How a high school teacher’s advocacy vs. bullying of Sikh students led her from the classroom to the court room.

I first met Pertinderjit (Pert) Hora in 2008 when I was leading a city-wide campaign against bias-based bullying as a community organizer at the Sikh Coalition. At the time she was an outspoken teacher at Richmond Hill High School and participated in the anti-bullying march that I organized.

In her law office – a storefront on the corner of 118th Street and Atlantic Avenue in Richmond Hill – seven years later, Ms. Hora recounted her journey, beginning with her migration to New York at the age 14. We sat down to discuss her work, Sikh immigration, and her trajectory from a high school teacher to an immigration attorney in Queens.

What follows is her story – in her own words.

I am originally from Bombay, and came to New York in 1986. I feel for my clients because I went through this struggle for the green card. I’ve seen that desperation — not getting a job and having everything hanging on that one card.

My family first moved to Jackson Heights on 94th Street. Mom worked at McDonald’s, and we kids did odd jobs to help around the house.

I went to Newtown High School in Elmhurst. I remember the first day I came in. I was 14, and the counselor looked at me and asked, “What….Is….Your….Name?”
------------------------
=== Problems and tasks ===
A – Condense the paragraph of the profile that begins "I first met Pertinderjit" into a single sentence, keeping its main facts.
B – Retype the profile word for word from "I first met" to "attorney in Queens.".

=== Source data ===
------------------------
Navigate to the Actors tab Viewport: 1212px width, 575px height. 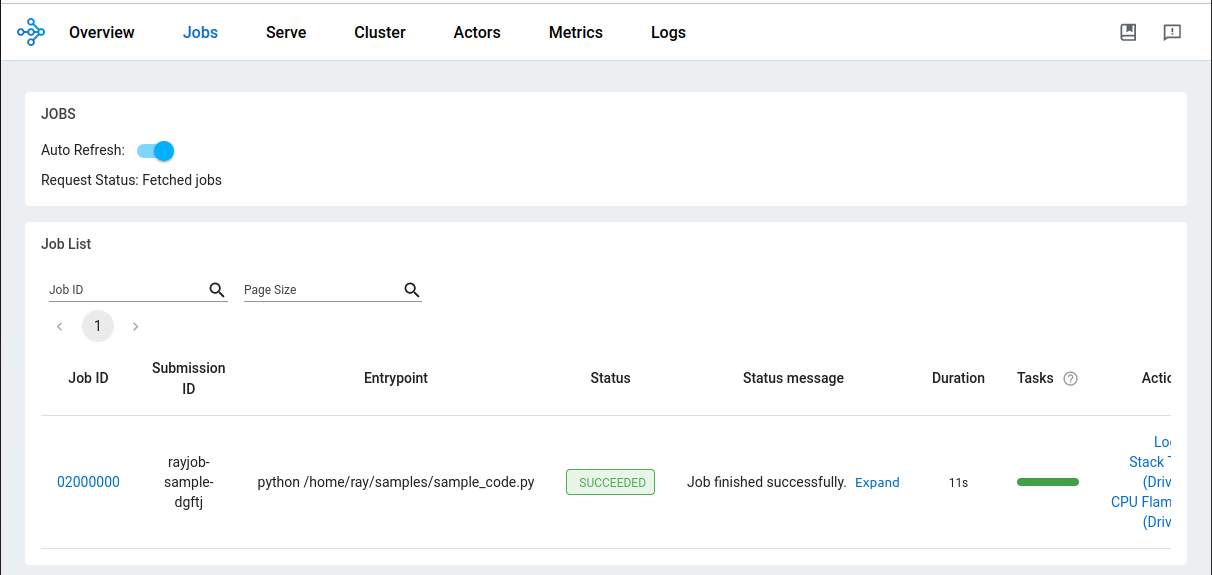[x=476, y=32]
------------------------
=== Answers per task ===
A – I first met Pertinderjit (Pert) Hora in 2008, when, as a Sikh Coalition community organizer leading a city-wide campaign against bias-based bullying, I organized an anti-bullying march in which she, then an outspoken Richmond Hill High School teacher, took part.

B –
I first met Pertinderjit (Pert) Hora in 2008 when I was leading a city-wide campaign against bias-based bullying as a community organizer at the Sikh Coalition. At the time she was an outspoken teacher at Richmond Hill High School and participated in the anti-bullying march that I organized.

In her law office – a storefront on the corner of 118th Street and Atlantic Avenue in Richmond Hill – seven years later, Ms. Hora recounted her journey, beginning with her migration to New York at the age 14. We sat down to discuss her work, Sikh immigration, and her trajectory from a high school teacher to an immigration attorney in Queens.